From the entries below, copy exactly the lines from the one that contains "Given: Click the Save floppy disk icon" through the one that contains "Given: Click the Category field label", both included, and only those.
[[ Dataset entries open ]]
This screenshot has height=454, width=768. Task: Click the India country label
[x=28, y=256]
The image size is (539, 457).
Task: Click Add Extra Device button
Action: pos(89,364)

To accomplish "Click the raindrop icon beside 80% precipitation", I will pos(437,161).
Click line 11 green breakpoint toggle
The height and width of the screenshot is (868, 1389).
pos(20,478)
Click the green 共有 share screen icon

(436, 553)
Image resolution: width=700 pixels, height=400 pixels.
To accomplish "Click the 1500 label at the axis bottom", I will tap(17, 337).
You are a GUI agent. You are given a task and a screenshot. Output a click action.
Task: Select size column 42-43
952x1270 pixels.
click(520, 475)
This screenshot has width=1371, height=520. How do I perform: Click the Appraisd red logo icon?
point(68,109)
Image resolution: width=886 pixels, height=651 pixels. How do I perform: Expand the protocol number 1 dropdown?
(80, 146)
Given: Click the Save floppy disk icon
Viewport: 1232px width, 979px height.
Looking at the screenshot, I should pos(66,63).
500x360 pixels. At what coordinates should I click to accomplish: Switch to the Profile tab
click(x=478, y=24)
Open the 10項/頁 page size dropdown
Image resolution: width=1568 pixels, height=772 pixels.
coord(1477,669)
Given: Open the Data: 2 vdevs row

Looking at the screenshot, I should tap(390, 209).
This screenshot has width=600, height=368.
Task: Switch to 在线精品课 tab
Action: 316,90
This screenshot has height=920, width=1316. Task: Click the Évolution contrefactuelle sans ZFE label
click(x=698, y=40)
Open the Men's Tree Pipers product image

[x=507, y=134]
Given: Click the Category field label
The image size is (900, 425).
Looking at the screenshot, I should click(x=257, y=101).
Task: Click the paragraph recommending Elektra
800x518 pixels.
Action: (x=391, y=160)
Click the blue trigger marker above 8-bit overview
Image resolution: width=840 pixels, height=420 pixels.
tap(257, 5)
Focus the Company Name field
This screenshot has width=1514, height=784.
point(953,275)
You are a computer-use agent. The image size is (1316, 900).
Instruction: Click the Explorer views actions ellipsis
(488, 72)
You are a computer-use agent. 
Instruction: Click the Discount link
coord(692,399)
[[ Dataset entries closed ]]
§ **Expected output**:
Given: Click the Save floppy disk icon
Viewport: 1232px width, 979px height.
Looking at the screenshot, I should pos(66,63).
500x360 pixels. At what coordinates should I click to accomplish: Switch to the Profile tab
click(x=478, y=24)
Open the 10項/頁 page size dropdown
Image resolution: width=1568 pixels, height=772 pixels.
coord(1477,669)
Given: Open the Data: 2 vdevs row

Looking at the screenshot, I should tap(390, 209).
This screenshot has width=600, height=368.
Task: Switch to 在线精品课 tab
Action: 316,90
This screenshot has height=920, width=1316. Task: Click the Évolution contrefactuelle sans ZFE label
click(x=698, y=40)
Open the Men's Tree Pipers product image

[x=507, y=134]
Given: Click the Category field label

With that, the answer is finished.